On the bicentenary of her death, Jane Austen is still everywhere, often where one least expects to find her. Most of her devotees will have their own story; mine occurred in a Manhattan courthouse, with its stale-coffee smell and atmosphere of anxious boredom, in the midst of jury selection for a criminal trial involving a double homicide. Upon learning that I taught British literature, the defendant’s attorney—a woman who spoke with intimidating speed and streetwise bluntness—skipped the usual questions (how much did I trust police testimony, had I ever been a victim of a violent crime) and asked instead whether I taught Jane Austen. Puzzled by her indirection, I answered yes. A theatrical flash of disgust crossed her face: I was, evidently, one of those people. At which point the presiding judge interrupted to say: “Careful, counsel. Some of us here like Jane Austen.”

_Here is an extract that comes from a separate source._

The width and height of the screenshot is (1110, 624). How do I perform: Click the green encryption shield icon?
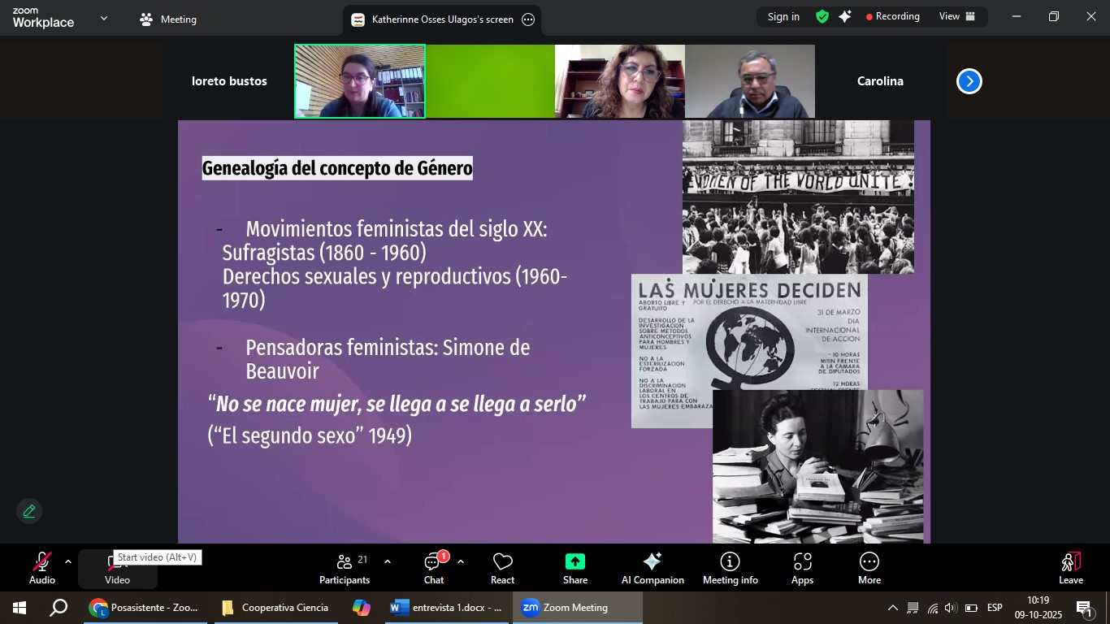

As Austen’s own Emma Woodhouse put it to her querulous father, “One half of the world cannot understand the pleasures of the other.” But in the case of Austen, that misunderstanding seems to have an urgency that isn’t attached to any other canonized, pre-20th-century literary figure. The disagreement has been amplified as her fame has grown, and her fame may never have been greater. This year sees her unveiling by the Bank of England on a new £10 note, replacing Charles Darwin (and before him, Charles Dickens); she is the first female writer to be so honored. Meanwhile, the scholar Nicole Wright’s revelation that Austen was appearing as an avatar of sexual propriety and racial purity on white-supremacist websites made national news on both sides of the Atlantic. A few years back, her 235th birthday was commemorated with the honor of our times, a Google doodle. The wave of film adaptations that began in the 1990s may have receded, but it left in its wake a truth as peculiar as it seems to be, well, universally acknowledged: Austen has firmly joined Shakespeare not just as a canonical figure but as a symbol of Literature itself, the hazel-eyed woman in the mobcap as iconic now as the balding man in the doublet.